Due to brand vendors’ declining demand, and rising in-house production among some vendors, Taiwan’s TV SIs posted a 5.2 percent quarterly decline in 3Q11. Fortunately, due to their effective inventory clearing and brand vendors’ “last-ditch” efforts to boost sales during the year-end, Taiwan’s TV SI shipments may increase by 6~9 percent QoQ in 4Q11.
On an annual basis, TPV is expected to remain as the No. 1 leader. If it successfully takes control of the Philips brand next year, shipments may reach the 20 million mark in 2012. Meanwhile, Foxconn and Wistron will unlikely achieve their respective 2011 shipment targets, due to Sony’s lower TV demand. Growth for next year is also expected to be modest.
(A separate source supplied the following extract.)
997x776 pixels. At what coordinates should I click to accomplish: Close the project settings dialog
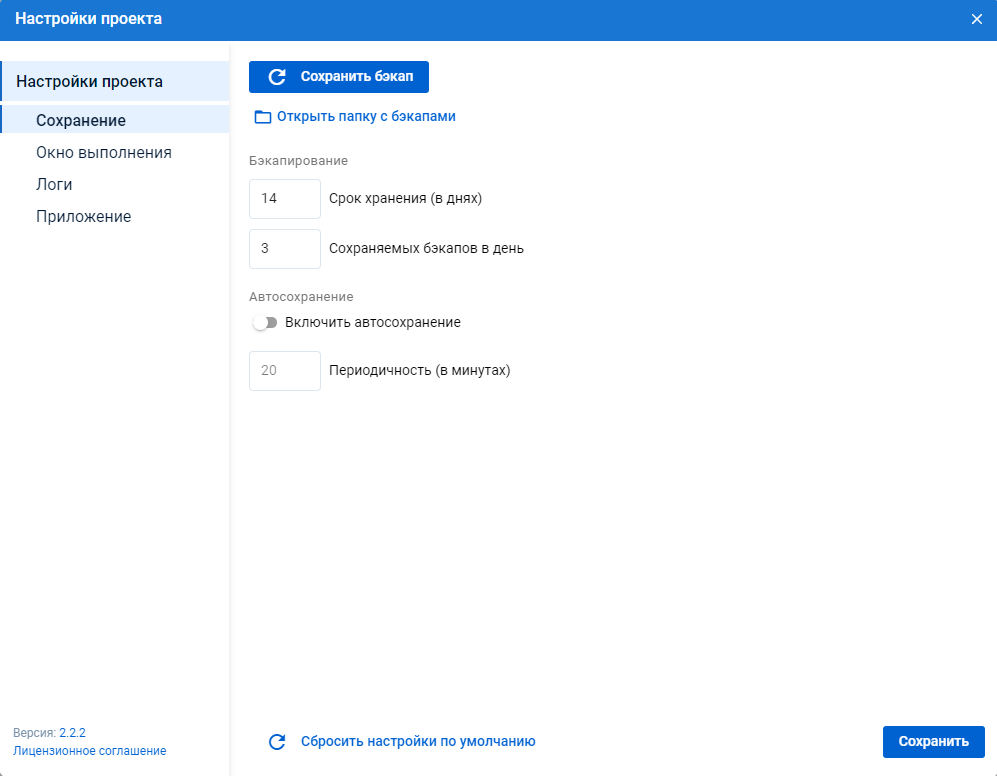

Compal, Unihan and Briview, have also seen shipments decline sharply. The drop is attributed to the fact that their main client is Toshiba. As Toshiba focuses mainly in Europe and Japan, the earthquake and economic slowdown in Europe has been particularly damaging to the three SIs’ performance.
As for Amtran, Vizio’s weaker TV sales have prevented the SI from reaching its target, as well. All in all, despite the orders provided by Philips, Sony, Toshiba, Vizio and some in-house brands, Taiwan’s SIs have still been substantially impacted by the deteriorating macro-economic environment.
Looking into 2012, the LCD TV market remains mired in a downtrend. Although panel prices may hit bottom in 4Q11, the supply glut will still be at 15~20 percent. Thus, panel makers must cautiously handle the oversupply problem.
As both Korea and China are backed by their own TV brands, it is imperative that Taiwan panel makers carefully devise on how to sustain their future businesses. Perhaps brand vendors who have no in-house panel support are the best candidates for cooperation.
In addition, the rising power of China’s Tier 2 and Tier 3 SI makers (such as Shenzhen MTC, KTC, Teinuro, and HKC) and the fact that Samsung and LG and China’s various LCD TV brand vendors mostly rely on themselves in building their LCD TVs (production ratio roughly at 90~95 percent), Taiwan’s SIs, who rely heavily on Japan vendors, will face even stiffer competition, as more players try to grab a piece of the pie in the TV SI market.